Originally posted on Data Center POST

International Telecoms Week (ITW) 2023 made its highly awaited return, uniting leaders from across various sectors of the digital infrastructure industry. Held from May 14-17, the event staged engaging discussions and insightful presentations from the industry’s best. One of the topics from the discussions was the environmental impact of data centers and their ongoing sustainability initiatives.

In the panel titled “Besides Targets And Pledges, How Is The Data Centre Community Moving The Needle On Sustainability?” industry experts addressed the primary obstacles data centers face in aligning with sustainability objectives and suggested potential strategies for progress. From rethinking metrics and accounting practices to increased collaboration, the conversation underscored the immediate need for action to build a greener future for digital infrastructure.

The panel comprised Quantum Loophole CEO Josh Snowhorn, iMasons Founder and Chairman Dean Nelson, Digital Realty’s VP of Sustainability Aaron Binkley, Equinix’s VP of Sustainability Chris Wellise, Schneider Electric’s VP of Solution Architects Joe Reele, and Jason McGee-Abe, the Global TMT Lead at 26Five, who moderated the discussion.

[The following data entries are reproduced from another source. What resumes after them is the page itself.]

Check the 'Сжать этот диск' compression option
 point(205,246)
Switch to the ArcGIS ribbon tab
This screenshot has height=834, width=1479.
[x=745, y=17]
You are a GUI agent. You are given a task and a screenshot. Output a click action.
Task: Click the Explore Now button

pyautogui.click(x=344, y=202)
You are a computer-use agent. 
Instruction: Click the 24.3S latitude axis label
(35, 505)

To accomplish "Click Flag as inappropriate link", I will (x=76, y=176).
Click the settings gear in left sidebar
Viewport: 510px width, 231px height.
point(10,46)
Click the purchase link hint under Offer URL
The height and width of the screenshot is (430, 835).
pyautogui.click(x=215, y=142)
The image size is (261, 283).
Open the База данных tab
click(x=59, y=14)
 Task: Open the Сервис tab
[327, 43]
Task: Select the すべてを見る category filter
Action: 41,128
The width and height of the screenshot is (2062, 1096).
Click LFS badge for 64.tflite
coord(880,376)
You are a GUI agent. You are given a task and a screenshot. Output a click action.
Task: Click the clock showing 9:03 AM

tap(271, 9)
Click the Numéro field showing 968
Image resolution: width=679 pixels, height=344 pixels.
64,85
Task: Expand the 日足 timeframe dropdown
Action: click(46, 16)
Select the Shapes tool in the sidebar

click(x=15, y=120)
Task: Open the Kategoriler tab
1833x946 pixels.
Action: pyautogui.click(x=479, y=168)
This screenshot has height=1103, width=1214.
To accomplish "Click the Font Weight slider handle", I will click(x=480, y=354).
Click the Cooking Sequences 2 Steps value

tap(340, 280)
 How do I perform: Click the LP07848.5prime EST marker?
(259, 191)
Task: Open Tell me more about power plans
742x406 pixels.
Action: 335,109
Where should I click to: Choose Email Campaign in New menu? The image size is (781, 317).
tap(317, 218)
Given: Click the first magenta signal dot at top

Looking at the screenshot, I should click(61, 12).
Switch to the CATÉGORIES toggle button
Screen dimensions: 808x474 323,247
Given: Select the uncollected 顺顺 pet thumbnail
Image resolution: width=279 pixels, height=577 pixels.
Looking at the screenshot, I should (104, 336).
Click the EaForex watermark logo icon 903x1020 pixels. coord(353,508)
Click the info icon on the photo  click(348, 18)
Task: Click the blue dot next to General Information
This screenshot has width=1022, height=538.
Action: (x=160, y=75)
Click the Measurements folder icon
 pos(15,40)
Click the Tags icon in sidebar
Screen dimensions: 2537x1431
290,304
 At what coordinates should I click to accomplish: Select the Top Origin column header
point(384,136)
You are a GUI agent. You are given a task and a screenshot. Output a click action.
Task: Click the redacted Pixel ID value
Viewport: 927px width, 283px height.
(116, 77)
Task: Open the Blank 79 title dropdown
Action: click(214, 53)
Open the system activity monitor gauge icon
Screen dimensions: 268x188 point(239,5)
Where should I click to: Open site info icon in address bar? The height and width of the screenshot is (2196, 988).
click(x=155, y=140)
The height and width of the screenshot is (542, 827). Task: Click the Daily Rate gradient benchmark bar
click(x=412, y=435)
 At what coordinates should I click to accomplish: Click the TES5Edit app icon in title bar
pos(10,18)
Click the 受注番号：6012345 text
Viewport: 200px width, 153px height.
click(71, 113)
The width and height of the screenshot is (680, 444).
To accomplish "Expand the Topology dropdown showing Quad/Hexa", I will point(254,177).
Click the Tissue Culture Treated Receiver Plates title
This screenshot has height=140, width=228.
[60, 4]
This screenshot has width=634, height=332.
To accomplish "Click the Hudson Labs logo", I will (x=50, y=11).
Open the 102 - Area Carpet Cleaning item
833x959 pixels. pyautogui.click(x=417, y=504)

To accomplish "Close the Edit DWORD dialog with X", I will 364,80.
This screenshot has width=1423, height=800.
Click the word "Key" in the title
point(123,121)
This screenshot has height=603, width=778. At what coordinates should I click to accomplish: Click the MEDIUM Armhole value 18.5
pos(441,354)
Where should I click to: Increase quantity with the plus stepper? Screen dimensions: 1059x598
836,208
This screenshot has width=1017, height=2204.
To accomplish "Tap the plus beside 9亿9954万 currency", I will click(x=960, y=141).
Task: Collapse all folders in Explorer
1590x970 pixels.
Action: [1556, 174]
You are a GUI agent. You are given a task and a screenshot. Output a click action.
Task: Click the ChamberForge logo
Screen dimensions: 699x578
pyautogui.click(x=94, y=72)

The panel kicked off with the critical issue of accurately accounting for certain environmental impacts of data centers. Specifically, they honed in on the need to standardize the measurement of Scope 3 emissions – a category of indirect emissions that factor in sources like equipment lifespan, waste generation in operations, and upstream transportation. These emissions are often loosely defined and sometimes overlap across multiple companies, making it hard to account for without open collaboration and transparency. 

During the panel, a sustainable approach was addressed that illustrated the complexity of the issue: incorporating a regional perspective when mapping out and deploying data center technologies. By targeting regions with renewable power options, pre-existing infrastructure, and abundant water sources, especially reclaimed water, data centers can mitigate their environmental impact more effectively. Combining this approach with the large-scale construction of data centers in concentrated areas can lead to significant, yet sometimes hard-to-quantify carbon reductions through the efficient use of concrete, conservation of water and a decrease in transportation emissions.